◆ Activity ◆
Please make an exact copy of the lines from the one holding "Click the Amazon favicon on the tab" through the end of the data, both ends included, with no pictures.

◆ Supplied records ◆
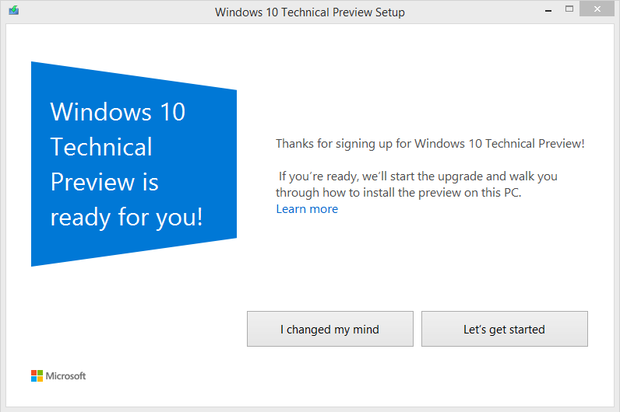Click the Microsoft wordmark text
Screen dimensions: 620x412
point(67,376)
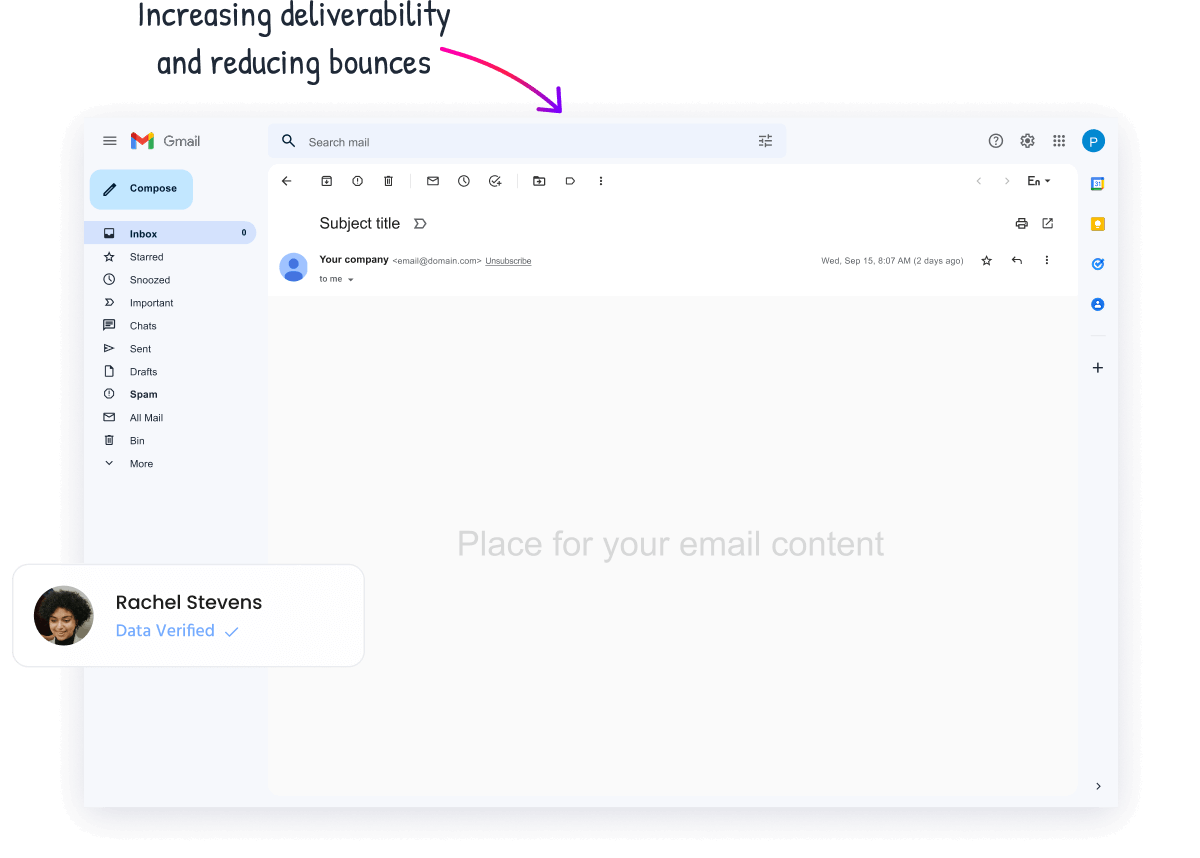Open email in a new window
The image size is (1200, 858).
[1048, 223]

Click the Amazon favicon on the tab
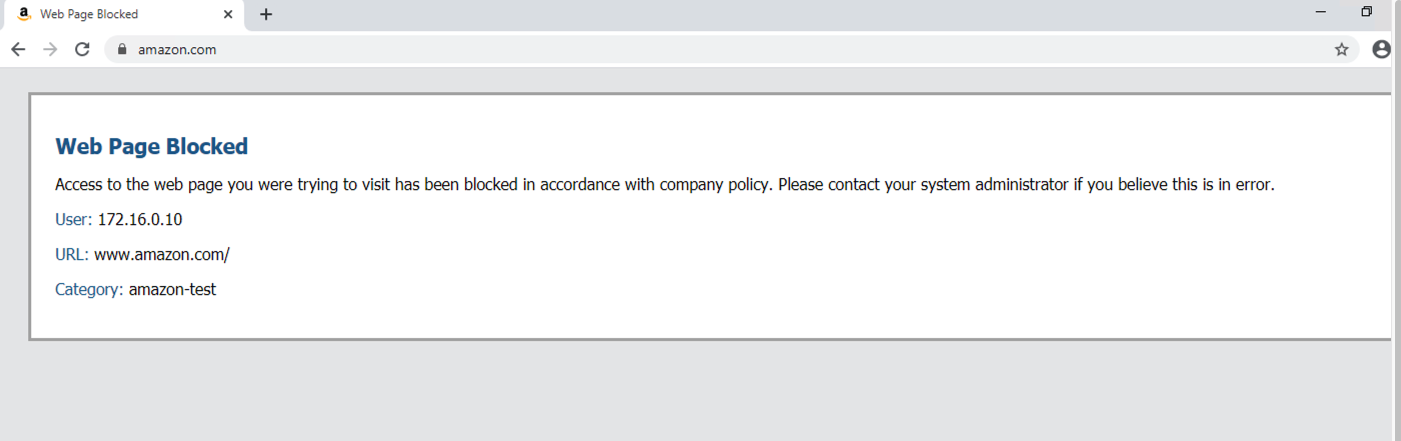tap(24, 14)
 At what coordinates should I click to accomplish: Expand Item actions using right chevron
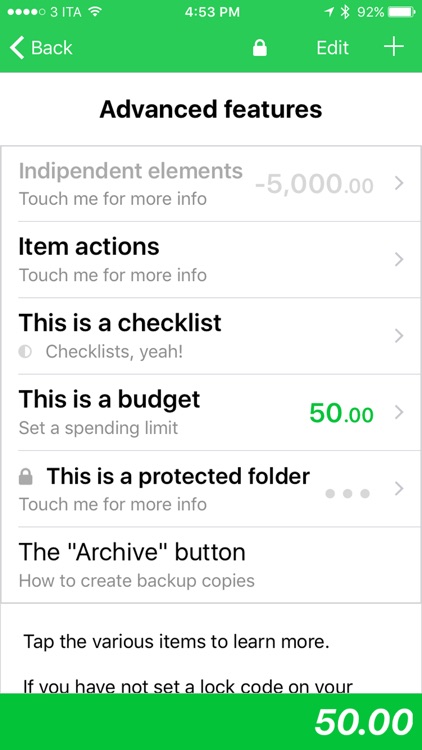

◆ Result for this exercise ◆
Click the Amazon favicon on the tab
tap(24, 14)
 At what coordinates should I click to accomplish: Expand Item actions using right chevron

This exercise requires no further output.